İNSANIN VE UMUDUN YAZARI :ORHAN KEMAL
Edebiyatla ilgilenip de Orhan Kemal’i okumamış olan yoktur sanırım. Hayatın geniş coğrafyasında önemli bir yer kaplayan “Küçük Adam”ın öykülerini onunla birlikte yazar Orhan Kemal. Yazdıklarının büyük bir bölümünü yaşamış olmasındandır inandırıcılığı.
Bitip tükenmeyen bir tutkuyla hep tek bir tema üzerinde durur: Ekmek Kavgası. Bu ilk öykü kitabının adı olduğu kadar, yazarın tüm eserlerinin de iki kelimelik özetidir. Onun insanı hep ekmek peşindedir. Dolaysıyla küçük adamın tek derdi, Önce Ekmek’tir.
Düşlerinin peşi sıra büyük kentlere göçmüş yazgısını değiştirmek isteyen insanın bu yöndeki umudu hiç bitmez. Onun eserlerindeki kahramanları ayakta tutan hep bu umuttur. Fethi Naci onun için, “Türk romanında bir Orhan Kemal duruşu vardır. O, her insanda her şeye rağmen aydınlık, temiz, insan bir yan bulunabileceğine inanır.”der, elbette haklıdır da.
Yapıtlarında olaylar Çukurova’da, Adana ve İstanbul’un yoksul mahallelerinde, fabrikalarda, hapishanelerde geçer. Küçük memurların, işçilerin, ırgatların, zanaatkarların, göçmenlerin, hükümlülerin, sokağa düşmüş kadınların, köylülerin yaşamlarını gözlemleyerek somut bir gerçeklikle ve kendine has sıcaklıkla onların ağzından bize aktarır.
Bu sunuş, Çehov’la, Gorki’yle Nazım Hikmet’le pekişen bir yazı ustalığını da gözlerimizin olduğu kadar yüreğimizin de önüne serer. Onun geçim kaygısıyla çalakalem yazdığı eserlerinde bile bu tadı bulmak mümkündür. O’na göre, “Sanatçı, sosyal endişelerini sanat yoluyla belirten insandır.” Bu yüzden onun eserlerini okurken içimizde oluşan burukluk, hüzün buğusuyla sarmal bir umut ışığının aydınlığında dağılıverir.

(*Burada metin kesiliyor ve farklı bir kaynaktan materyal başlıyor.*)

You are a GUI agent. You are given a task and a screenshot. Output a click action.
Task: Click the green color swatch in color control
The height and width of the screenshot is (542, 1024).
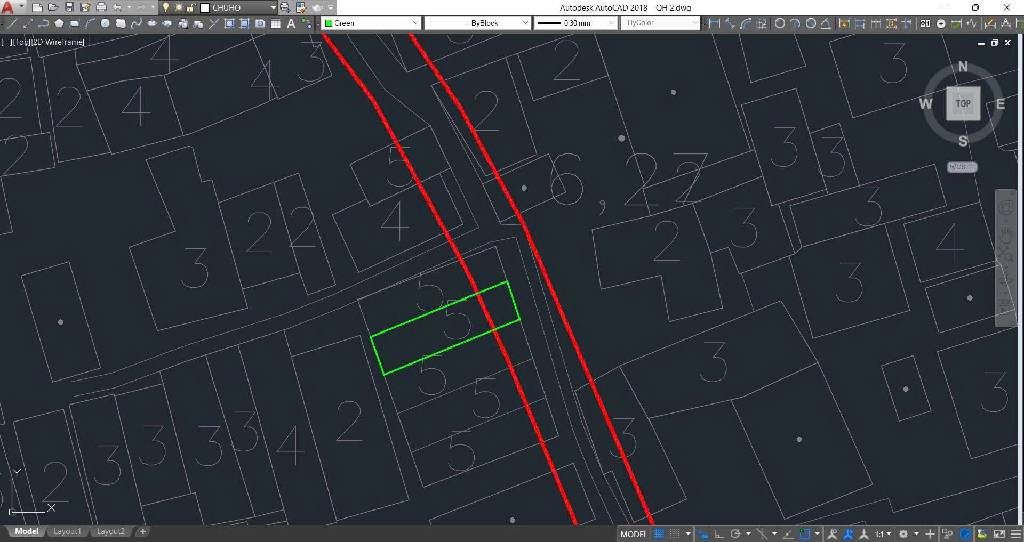click(x=328, y=22)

Öykü ve romancılığımızda Toplumsal Gerçekçilik Orhan Kemal’le doruğa ulaşır. O güne kadar insanın öykülenmemiş yanları en ince ayrıntılarıyla işlenir. Bunu yaparken kullandığı malzeme diyaloglardır. Yazarımız olayları, kişilerin karakterlerini kısa ve kolay kurulmuş cümlelerle, karşılıklı konuşmalarla verir. Gündelik konuşma diliyle, karakterlerin dünyalarına fazla girmeden, doğal, sahici konuşmalarla sorunlar, çözümler, sevinçler, düşler okuyucuya kendiliğinden ulaşır.
Yapıtlarında toplumdaki düzensizliği, adaletsizliği yermek, mesaj iletmek gibi bir misyon yüklenmez. Anlatımında eleştirel bir dil, felsefi söylemler yoktur. Günlük yaşam içindeki insanlar herhangi bir süzgeçten geçirilmeden oldukları gibi aktarılırlar. Karakterlerini konuştururken şive özelliklerine, yöresel deyimlere yer verir. Örneğin, hepimizin bildiği Murtaza’nın unutulmaz bir karakter olarak belleğimize yerleşmesinde en etkili faktör onun kendine has şivesiyle konuşması değil midir?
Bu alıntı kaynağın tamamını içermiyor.